**TEXT UNDER STUDY**

★ ★ ★ ★

President Joe Biden signed the American Rescue Plan into law on March 11, 2021. One year later, we are continuing to see and feel the results across our communities. Biden’s American Rescue Plan has provided relief to our nurses and healthcare professionals, provided funding for new healthcare and health access initiatives, and lowered health insurance premiums for millions. It provided resources to reopen our schools and ensure they are safe and welcoming for students and educators, and it allowed all students to have access to school meals, regardless of whether they were attending in person or remotely. Biden’s plan invested in COVID-19 testing, tracing, research and vaccine deployment. The vast majority of Americans received stimulus checks to help ease the pandemic’s economic burden. And it doesn’t stop there: Biden’s American Rescue Plan also provided billions of dollars in child care relief for families, housing assistance, broadband, workforce development and more. It is clear that elections matter; we know that when we show up and we vote, our elected leaders will have our backs. We have seen how Biden’s American Rescue Plan has helped ensure an equitable recovery over the last year, but we know we must continue to show up and push Congress to continue these programs that are a lifeline for millions of Americans to continue to thrive.
Under the American Rescue Plan:
- 164 million people received direct stimulus payments of up to $1,400.

★ ★ ★ ★

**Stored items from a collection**
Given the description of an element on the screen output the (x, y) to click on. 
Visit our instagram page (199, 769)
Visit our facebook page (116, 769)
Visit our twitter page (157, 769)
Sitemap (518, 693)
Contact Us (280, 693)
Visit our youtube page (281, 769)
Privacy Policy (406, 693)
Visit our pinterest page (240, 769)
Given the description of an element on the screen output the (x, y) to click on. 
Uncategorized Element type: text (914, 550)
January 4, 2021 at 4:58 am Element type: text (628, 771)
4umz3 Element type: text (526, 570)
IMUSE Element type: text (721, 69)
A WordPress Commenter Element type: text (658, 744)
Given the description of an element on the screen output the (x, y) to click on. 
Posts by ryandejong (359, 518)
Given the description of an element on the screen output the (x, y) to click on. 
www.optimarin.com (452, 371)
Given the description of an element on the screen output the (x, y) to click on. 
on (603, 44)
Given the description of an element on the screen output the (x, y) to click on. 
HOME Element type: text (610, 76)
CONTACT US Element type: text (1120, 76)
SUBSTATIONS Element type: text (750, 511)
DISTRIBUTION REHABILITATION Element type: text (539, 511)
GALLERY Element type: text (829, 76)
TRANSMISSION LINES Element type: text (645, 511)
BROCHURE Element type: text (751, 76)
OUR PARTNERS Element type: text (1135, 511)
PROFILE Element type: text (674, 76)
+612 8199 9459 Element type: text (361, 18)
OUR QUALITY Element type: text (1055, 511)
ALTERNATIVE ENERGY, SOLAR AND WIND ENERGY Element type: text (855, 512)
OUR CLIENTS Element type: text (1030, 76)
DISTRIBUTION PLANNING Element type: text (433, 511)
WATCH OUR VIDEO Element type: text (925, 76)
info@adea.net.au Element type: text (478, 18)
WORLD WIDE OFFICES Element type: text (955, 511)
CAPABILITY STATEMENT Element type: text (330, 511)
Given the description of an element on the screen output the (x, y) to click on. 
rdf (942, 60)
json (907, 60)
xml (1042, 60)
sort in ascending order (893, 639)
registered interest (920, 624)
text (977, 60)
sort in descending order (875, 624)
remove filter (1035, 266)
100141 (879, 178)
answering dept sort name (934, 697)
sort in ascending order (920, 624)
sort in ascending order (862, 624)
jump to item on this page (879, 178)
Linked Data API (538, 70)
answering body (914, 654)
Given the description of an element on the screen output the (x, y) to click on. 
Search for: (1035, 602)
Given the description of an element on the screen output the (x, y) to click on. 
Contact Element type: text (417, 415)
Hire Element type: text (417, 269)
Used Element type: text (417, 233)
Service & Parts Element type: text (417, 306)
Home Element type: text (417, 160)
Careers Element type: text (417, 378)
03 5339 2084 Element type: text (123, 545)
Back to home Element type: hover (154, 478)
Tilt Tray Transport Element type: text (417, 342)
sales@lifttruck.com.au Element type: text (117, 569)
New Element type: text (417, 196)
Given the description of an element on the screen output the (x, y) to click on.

★ ★ ★ ★

**PROBLEM 1**
In the text on the American Rescue Plan, list the areas that the sentence beginning "And it doesn't stop there" says received billions of dollars, leaving out "and more."
**PROBLEM 2**
According to the text on the American Rescue Plan, on what date did President Joe Biden sign the plan into law?
**PROBLEM 3**
Carry on the text on the American Rescue Plan from where it stops.

**RESPONSE AREA 1**
Child care relief for families, housing assistance, broadband, and workforce development.

**RESPONSE AREA 2**
He signed it on March 11, 2021.

**RESPONSE AREA 3**
- The child tax credits provided more than 36 million households with nearly 90 percent of children in the United States a tax cut, cutting the child poverty rate in half.
- Historic investments were made in K-12 schools, which—along with the administration’s use of its full force to get educators, staff and students vaccinated—enabled 95 percent of public elementary and middle schools to be open in person, full time, in early January 2022, compared with just 46 percent in January 2021.
- An unprecedented $122 billion was distributed to help schools reopen safely and support students, and the administration developed guidance to help schools use these funds for their most pressing needs, including addressing students’ mental health, students’ learning needs and school staffing shortages.
- Immediate needs from the pandemic and economic recession were addressed by expanding social infrastructure through the child tax credit, unemployment insurance and food assistance. These investments kept Americans from poverty in 2021, showcasing the power of equitable public investment.
- There was historic job growth, millions of children were lifted out of poverty, and families and the economy were helped to stay afloat amid the ongoing pandemic.
- Families across America have saved 40 percent off their monthly health premiums.
- According to Moody’s Analytics, the #AmericanRescuePlan was responsible for:
- 4 million additional jobs;
- 2 percent lower unemployment rate;
- A 5.7 percent increase in economic growth, instead of 3 percent; and
- Preventing a double-dip recession in the spring of 2021.
- Costs for Affordable Care Act health insurance were lowered, and 4.5 million more people got healthcare.
- States received more money for Medicaid to reduce waiting lists and improve home-based care.
- $120 billion was provided to help schools in all 50 states stay open for in-person learning and improve school infrastructure and ventilation systems.
- State and local governments received $350 billion in flexible grants to respond to COVID-19.